From: Jakub Kicinski <kuba@kernel.org>
To: jiawenwu@trustnetic.com
Cc: Jakub Kicinski <kuba@kernel.org>,
mengyuanlou@net-swift.com, horms@kernel.org,
netdev@vger.kernel.org, edumazet@google.com, davem@davemloft.net,
andrew+netdev@lunn.ch, pabeni@redhat.com
Subject: Re: [net-next,v1,7/7] net: wangxun: add pcie error handler
Date: Tue, 3 Feb 2026 18:22:49 -0800 [thread overview]
Message-ID: <20260204022249.1573252-1-kuba@kernel.org> (raw)
In-Reply-To: <20260203075759.5852-8-jiawenwu@trustnetic.com>
This is an AI-generated review of your patch. The human sending this
email says "Sending this out without checking since you have to
repost. Please note that the AI code review may be wrong especially
around defensive programming (which we recommend against)."
For local reproduction steps see https://netdev-ai.bots.linux.dev/ai-local.html
---
net: wangxun: add pcie error handler
Support to check pcie error and invoke aer driver to recover pcie.
> diff --git a/drivers/net/ethernet/wangxun/libwx/wx_err.c b/drivers/net/ethernet/wangxun/libwx/wx_err.c
> index bb77bdce69d2..36eb06bd1798 100644
> --- a/drivers/net/ethernet/wangxun/libwx/wx_err.c
> +++ b/drivers/net/ethernet/wangxun/libwx/wx_err.c
[ ... ]
> @@ -3,10 +3,228 @@
>
> #include <linux/netdevice.h>
> #include <linux/pci.h>
> +#include <linux/aer.h>
>
> #include "wx_type.h"
> #include "wx_lib.h"
> #include "wx_err.h"
> +#include "wx_hw.h"
> +
> +/**
> + * wx_io_error_detected - called when PCI error is detected
> + * @pdev: Pointer to PCI device
> + * @state: The current pci connection state
> + *
> + * This function is called after a PCI bus error affecting
> + * this device has been detected.
> + */
> +static pci_ers_result_t wx_io_error_detected(struct pci_dev *pdev,
> + pci_channel_state_t state)
> +{
> + struct wx *wx = pci_get_drvdata(pdev);
> + struct net_device *netdev;
> +
> + netdev = wx->netdev;
> + if (!netif_device_present(netdev))
> + return PCI_ERS_RESULT_DISCONNECT;
> +
> + rtnl_lock();
> + netif_device_detach(netdev);
> +
> + wx->io_err = true;
> + if (netif_running(netdev))
> + wx->close_suspend(wx);
> +
> + if (state == pci_channel_io_perm_failure) {
> + rtnl_unlock();
> + return PCI_ERS_RESULT_DISCONNECT;
> + }
> +
> + if (!test_and_set_bit(WX_STATE_DISABLED, wx->state))

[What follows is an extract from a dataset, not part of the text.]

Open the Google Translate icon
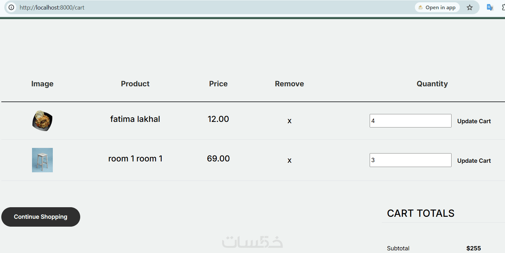 point(490,7)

> + pci_disable_device(pdev);
> + rtnl_unlock();
> +
> + /* Request a slot reset. */
> + return PCI_ERS_RESULT_NEED_RESET;
> +}
> +
> +/**
> + * wx_io_slot_reset - called after the pci bus has been reset.
> + * @pdev: Pointer to PCI device
> + *
> + * Restart the card from scratch, as if from a cold-boot.
> + */
> +static pci_ers_result_t wx_io_slot_reset(struct pci_dev *pdev)
> +{
> + struct wx *wx = pci_get_drvdata(pdev);
> + pci_ers_result_t result;
> +
> + if (pci_enable_device_mem(pdev)) {
> + wx_err(wx, "Cannot re-enable PCI device after reset.\n");
> + result = PCI_ERS_RESULT_DISCONNECT;
> + } else {
> + /* make all bar access done before reset. */
> + smp_mb__before_atomic();
> + clear_bit(WX_STATE_DISABLED, wx->state);
> + pci_set_master(pdev);
> + pci_restore_state(pdev);
> + pci_save_state(pdev);
> + pci_wake_from_d3(pdev, false);
> +
> + wx->do_reset(wx->netdev, false);
> + result = PCI_ERS_RESULT_RECOVERED;
> + }
> +
> + pci_aer_clear_nonfatal_status(pdev);
> +
> + return result;
> +}
> +
> +/**
> + * wx_io_resume - called when traffic can start flowing again.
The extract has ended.